ASSIGNMENT: A verbatim copy of the entries is the required answer.

(Excerpts from a dataset)

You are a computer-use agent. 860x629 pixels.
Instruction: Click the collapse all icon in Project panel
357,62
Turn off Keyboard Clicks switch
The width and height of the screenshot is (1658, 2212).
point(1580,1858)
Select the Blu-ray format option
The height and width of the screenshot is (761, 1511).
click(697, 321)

EXERCISE OUTPUT:
You are a computer-use agent. 860x629 pixels.
Instruction: Click the collapse all icon in Project panel
357,62
Turn off Keyboard Clicks switch
The width and height of the screenshot is (1658, 2212).
point(1580,1858)
Select the Blu-ray format option
The height and width of the screenshot is (761, 1511).
click(697, 321)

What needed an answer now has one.